> **Source passage**
((

Hiroshi Tsukahara was appointed as an Executive Officer in 2003 and has served as the Senior Vice President of the DI (Device Interface) Business Group and the General Manager of the DI Business Division since 2001. Mr. Tsukahara also served as the Manager of the DI Technology R&D Department from 2001 to 2003. Mr. Tsukahara served as a Director of Advantest from 2001 to 2003. Mr. Tsukahara joined Advantest in 1974.

 

Masao Shimizu was appointed as an Executive Officer in 2003. He has served as the General Manager of the 1st SoC Tester Business Division since 2002 and has overseen SoC tester Products as the Vice President of the ATE Business Group since 2004. Mr. Shimizu also served as the General Manager of the SoC Tester Business Division of the ATE Business Group from 2000 to 2001, the Manager of the 1st R&D Department of the 1st SoC Tester Business Division from 2002 to 2004 and oversaw System Engineering of the ATE Business Group from 2002 to 2004. Mr. Shimizu served as a Director of Advantest from 2001 to 2003. Mr. Shimizu joined Advantest in 1973.

))

> **Available data**
((

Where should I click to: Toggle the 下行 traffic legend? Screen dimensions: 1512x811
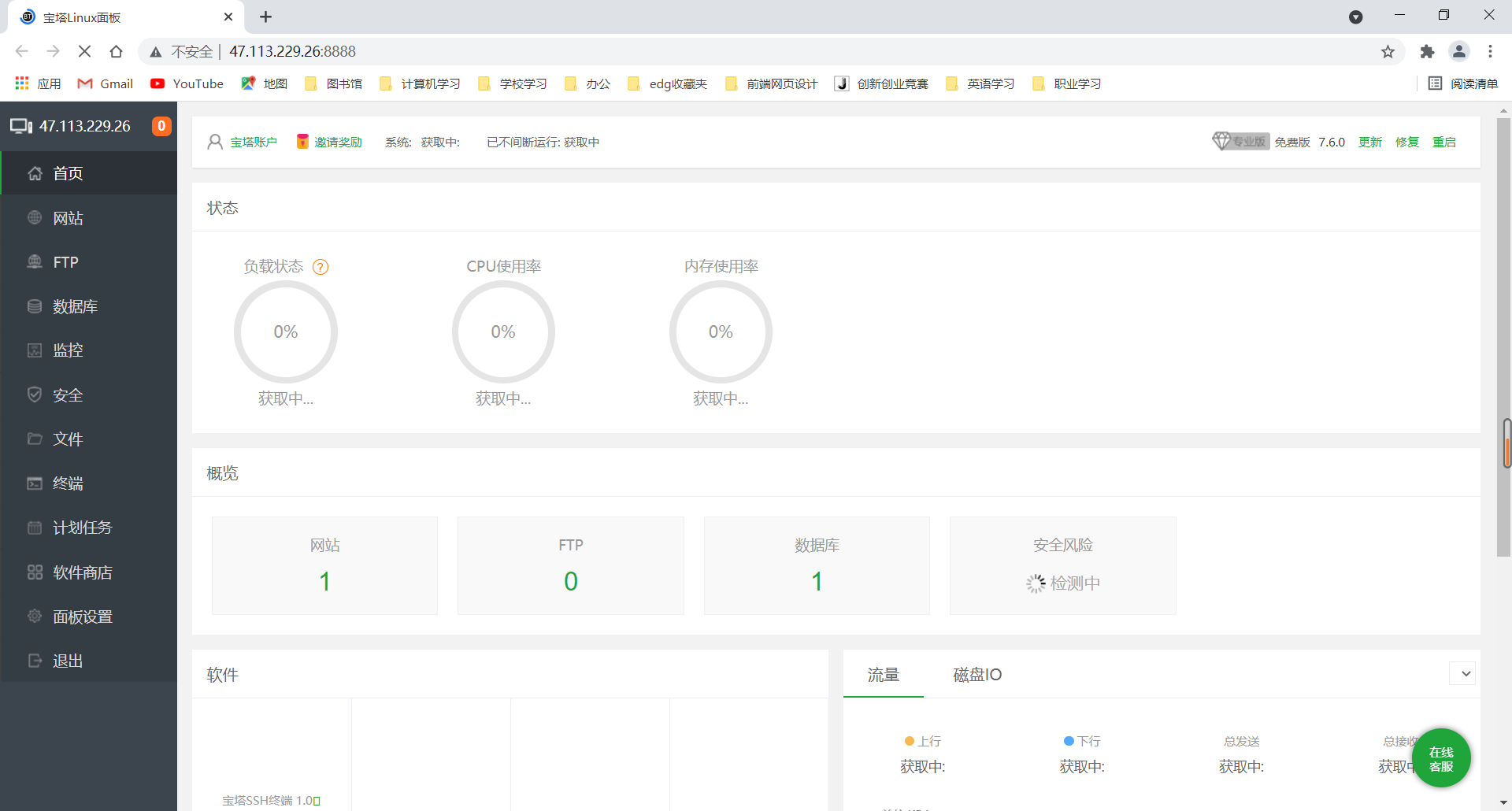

))

> **Set of tasks**
(a) Reproduce the stretch of the executive profiles from "Hiroshi Tsukahara was" through "Advantest in 1974." word for word.
(b) According to the executive profiles, in what year did Masao Shimizu join Advantest?
The listing isn't needed for any of this work.

> **Full answers**
(a)
Hiroshi Tsukahara was appointed as an Executive Officer in 2003 and has served as the Senior Vice President of the DI (Device Interface) Business Group and the General Manager of the DI Business Division since 2001. Mr. Tsukahara also served as the Manager of the DI Technology R&D Department from 2001 to 2003. Mr. Tsukahara served as a Director of Advantest from 2001 to 2003. Mr. Tsukahara joined Advantest in 1974.

(b) 1973